Kaleb also did a season with Tecumseh Outdoor Drama in Ohio that year, before moving to Atlanta to work with Thomas on three shows for Marietta’s New Square Theatre. More recently, Kaleb has been getting into film and television work; last year he appeared in a commercial for Aflac insurance.
Producing a play for an unseen audience on the other side of a live-feed camera is a new experience for both the actors and the director, but it’s one they’re embracing as a way to carry theater through a time filled with uncertainty.
“I think this is the beginning of theaters doing smaller shows with smaller casts and not much crew—unless there’s a camera—and still being able to do the live work that we love to do anyway,” Kaleb said.
“I think it’s going to grow larger, and this might be one of the things that kicks it off here in our city—just to know that it’s possible.”
“People are going to feel that it’s more of an option now, to be able to produce theater on camera streamed on the internet,” Tina added.
Thomas also sees it as an opportunity for new works to be created specifically for this new environment; not only is it all but impossible to produce plays with larger or ensemble casts while following pandemic safety protocols, but much of the American theatrical catalog is tied up in licensing that doesn’t allow for streaming performances.
“I don’t think we have to wait until 2021,” Thomas said. “It’s safe to do this. I understand the hard part of it is that we can’t all work. But we can still make two-person, four-person shows. And they don’t have to be full length – they can be 10 minutes; they can be one-acts.
“This is the playground for new works.”
Kaleb and Tina are creating new works of a slightly different sort.
“We’re working on developing our own web series; we’re both writing our own series,” Kaleb said.

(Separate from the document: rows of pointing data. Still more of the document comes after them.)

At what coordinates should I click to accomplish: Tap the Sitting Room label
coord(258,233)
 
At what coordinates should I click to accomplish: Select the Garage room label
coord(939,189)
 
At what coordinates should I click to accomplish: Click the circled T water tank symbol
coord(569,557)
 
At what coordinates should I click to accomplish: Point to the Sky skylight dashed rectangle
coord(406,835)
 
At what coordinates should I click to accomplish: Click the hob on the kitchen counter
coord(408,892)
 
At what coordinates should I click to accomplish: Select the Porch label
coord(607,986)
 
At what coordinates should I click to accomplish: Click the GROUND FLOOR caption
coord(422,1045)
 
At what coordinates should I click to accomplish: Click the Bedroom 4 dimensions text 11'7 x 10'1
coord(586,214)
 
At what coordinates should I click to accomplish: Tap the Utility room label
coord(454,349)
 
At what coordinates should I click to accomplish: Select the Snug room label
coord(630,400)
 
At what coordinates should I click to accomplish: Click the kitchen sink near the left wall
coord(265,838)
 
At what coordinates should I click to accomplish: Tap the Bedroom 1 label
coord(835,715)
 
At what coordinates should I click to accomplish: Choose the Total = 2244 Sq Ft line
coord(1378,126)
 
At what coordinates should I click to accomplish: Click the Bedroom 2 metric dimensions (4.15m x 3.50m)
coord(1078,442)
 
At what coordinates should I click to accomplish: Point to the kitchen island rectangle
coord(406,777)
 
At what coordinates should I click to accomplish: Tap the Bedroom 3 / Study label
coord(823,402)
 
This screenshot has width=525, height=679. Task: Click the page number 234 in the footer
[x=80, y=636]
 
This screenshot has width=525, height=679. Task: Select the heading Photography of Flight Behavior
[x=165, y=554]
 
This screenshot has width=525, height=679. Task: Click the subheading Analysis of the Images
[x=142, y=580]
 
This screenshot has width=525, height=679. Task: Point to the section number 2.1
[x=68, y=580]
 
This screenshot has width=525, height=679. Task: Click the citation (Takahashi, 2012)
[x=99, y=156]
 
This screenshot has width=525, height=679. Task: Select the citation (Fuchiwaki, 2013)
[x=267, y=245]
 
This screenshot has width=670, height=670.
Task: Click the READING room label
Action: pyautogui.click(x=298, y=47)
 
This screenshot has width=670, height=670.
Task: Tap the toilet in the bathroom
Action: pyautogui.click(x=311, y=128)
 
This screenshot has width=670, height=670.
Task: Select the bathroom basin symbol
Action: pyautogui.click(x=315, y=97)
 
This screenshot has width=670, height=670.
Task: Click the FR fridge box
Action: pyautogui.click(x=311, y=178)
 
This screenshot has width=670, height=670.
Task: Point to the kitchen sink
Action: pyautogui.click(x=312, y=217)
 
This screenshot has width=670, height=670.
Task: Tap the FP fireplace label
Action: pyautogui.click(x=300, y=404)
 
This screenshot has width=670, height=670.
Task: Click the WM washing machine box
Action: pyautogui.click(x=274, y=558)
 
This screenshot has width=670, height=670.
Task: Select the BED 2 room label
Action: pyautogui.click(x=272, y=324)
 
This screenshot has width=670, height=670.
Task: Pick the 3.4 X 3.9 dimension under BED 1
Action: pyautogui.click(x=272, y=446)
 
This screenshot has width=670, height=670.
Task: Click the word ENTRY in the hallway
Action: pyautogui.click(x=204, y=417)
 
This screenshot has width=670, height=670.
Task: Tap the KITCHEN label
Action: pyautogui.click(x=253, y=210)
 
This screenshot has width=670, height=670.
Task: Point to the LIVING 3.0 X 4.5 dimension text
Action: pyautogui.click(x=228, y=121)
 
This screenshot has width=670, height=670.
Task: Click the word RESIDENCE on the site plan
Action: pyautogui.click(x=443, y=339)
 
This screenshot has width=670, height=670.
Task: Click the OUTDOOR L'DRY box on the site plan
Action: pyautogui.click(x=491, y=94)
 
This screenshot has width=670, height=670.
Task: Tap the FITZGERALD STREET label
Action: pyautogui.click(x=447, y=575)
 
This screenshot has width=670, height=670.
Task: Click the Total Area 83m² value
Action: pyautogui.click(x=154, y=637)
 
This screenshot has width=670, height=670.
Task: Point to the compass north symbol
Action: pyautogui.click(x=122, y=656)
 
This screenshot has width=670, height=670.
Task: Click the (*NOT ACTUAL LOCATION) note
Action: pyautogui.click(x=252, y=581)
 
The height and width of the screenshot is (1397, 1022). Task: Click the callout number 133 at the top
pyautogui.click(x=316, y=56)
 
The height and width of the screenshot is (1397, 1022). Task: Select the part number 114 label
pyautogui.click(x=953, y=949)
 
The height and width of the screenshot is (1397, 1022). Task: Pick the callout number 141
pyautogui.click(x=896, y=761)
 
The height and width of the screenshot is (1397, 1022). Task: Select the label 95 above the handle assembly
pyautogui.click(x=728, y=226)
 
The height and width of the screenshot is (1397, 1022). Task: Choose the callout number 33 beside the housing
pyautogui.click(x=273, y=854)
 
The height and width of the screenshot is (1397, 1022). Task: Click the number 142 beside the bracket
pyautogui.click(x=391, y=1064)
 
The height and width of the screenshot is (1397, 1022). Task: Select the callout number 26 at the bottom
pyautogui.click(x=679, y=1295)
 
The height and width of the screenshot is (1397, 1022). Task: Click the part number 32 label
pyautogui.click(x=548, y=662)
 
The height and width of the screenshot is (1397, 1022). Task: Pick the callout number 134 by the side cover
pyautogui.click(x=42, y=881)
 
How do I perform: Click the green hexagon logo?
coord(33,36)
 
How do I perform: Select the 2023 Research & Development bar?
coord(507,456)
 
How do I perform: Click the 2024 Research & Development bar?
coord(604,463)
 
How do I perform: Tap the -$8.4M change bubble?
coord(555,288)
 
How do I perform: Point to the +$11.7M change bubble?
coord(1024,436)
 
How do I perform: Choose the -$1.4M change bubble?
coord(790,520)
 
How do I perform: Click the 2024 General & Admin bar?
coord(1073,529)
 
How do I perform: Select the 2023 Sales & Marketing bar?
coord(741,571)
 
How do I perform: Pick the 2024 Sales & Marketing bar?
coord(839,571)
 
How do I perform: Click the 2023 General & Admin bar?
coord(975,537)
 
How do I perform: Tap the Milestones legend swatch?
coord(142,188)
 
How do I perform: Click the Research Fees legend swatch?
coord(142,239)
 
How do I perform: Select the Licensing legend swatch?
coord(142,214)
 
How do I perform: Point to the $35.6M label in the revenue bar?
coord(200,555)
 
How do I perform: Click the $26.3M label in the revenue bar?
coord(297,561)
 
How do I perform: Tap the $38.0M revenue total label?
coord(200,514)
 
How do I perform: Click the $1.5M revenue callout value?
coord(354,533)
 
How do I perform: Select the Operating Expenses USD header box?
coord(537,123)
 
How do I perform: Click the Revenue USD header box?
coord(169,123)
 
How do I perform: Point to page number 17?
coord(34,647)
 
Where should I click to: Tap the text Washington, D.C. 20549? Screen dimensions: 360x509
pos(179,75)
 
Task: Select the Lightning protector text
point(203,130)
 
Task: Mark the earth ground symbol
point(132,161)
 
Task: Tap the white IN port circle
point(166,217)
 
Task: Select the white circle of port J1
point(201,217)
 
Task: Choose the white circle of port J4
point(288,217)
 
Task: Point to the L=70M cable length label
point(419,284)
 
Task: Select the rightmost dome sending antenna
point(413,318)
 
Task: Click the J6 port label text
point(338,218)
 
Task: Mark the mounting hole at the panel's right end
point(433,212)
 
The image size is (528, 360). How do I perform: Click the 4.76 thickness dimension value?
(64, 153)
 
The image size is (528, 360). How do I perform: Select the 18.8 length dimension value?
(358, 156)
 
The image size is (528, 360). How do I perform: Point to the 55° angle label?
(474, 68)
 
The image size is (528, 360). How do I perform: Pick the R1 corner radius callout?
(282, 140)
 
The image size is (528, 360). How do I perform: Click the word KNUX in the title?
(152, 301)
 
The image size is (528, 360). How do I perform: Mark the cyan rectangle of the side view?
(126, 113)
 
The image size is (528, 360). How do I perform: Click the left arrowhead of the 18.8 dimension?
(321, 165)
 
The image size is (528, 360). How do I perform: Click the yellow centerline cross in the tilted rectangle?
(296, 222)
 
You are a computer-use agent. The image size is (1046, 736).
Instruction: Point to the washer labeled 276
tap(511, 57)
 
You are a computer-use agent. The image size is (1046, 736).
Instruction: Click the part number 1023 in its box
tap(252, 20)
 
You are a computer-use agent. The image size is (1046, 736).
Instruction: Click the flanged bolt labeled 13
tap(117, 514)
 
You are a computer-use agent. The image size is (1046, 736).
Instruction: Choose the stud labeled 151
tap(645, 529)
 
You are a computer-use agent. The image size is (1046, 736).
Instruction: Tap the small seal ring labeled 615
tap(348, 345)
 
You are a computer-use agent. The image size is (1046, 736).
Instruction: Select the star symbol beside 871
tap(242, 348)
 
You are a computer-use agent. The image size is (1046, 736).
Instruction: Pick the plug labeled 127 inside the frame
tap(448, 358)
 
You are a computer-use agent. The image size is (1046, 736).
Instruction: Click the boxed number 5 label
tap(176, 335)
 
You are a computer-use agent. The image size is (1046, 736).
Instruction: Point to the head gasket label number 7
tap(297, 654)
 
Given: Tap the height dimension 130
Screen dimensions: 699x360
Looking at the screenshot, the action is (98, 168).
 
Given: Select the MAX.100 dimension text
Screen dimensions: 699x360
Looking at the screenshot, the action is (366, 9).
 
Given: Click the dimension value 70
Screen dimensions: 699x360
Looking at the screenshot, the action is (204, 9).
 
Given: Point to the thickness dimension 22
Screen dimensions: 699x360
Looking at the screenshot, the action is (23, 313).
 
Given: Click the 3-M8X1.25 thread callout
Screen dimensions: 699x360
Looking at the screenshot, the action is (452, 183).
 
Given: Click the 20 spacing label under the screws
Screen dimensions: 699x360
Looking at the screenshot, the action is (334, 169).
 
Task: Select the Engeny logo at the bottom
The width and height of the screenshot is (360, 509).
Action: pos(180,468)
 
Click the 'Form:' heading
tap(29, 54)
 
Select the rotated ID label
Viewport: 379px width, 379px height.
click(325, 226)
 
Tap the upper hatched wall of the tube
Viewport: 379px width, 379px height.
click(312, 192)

“Mine is about the practices of hoodoo in Louisiana, and it follows the folk tales and some stories that I heard growing up on the south side of Louisiana, in the swamp. It’s going to be an anthology series, so every episode will be different, but each one will be focused around hoodoo.”
“Mine follows a couple learning to live in this age that we’re in,” Tina said.
“Learning to be adults and learning the things that you weren’t taught in school. Simple stuff like doing taxes—I wrote an episode about what that’s like. Or moving. Just what it’s like to be in your 20s right now, with the internet, and with things being as hard as they are but also as easy as they are.”
Until those series are released, you can see Kaleb and Tina in Marietta’s New Theatre in the Square’s production of N. Emil Thomas’s new play “Partners,” which premieres live online at 7 p.m. (CT) Wednesday (June 10). Additional performances are at 7 p.m. June 11-14 and 3 p.m. June 13-14.
Viewing passes—which are $9.99 per screen, rather than per person—are available from Marietta’s New Theatre in the Square.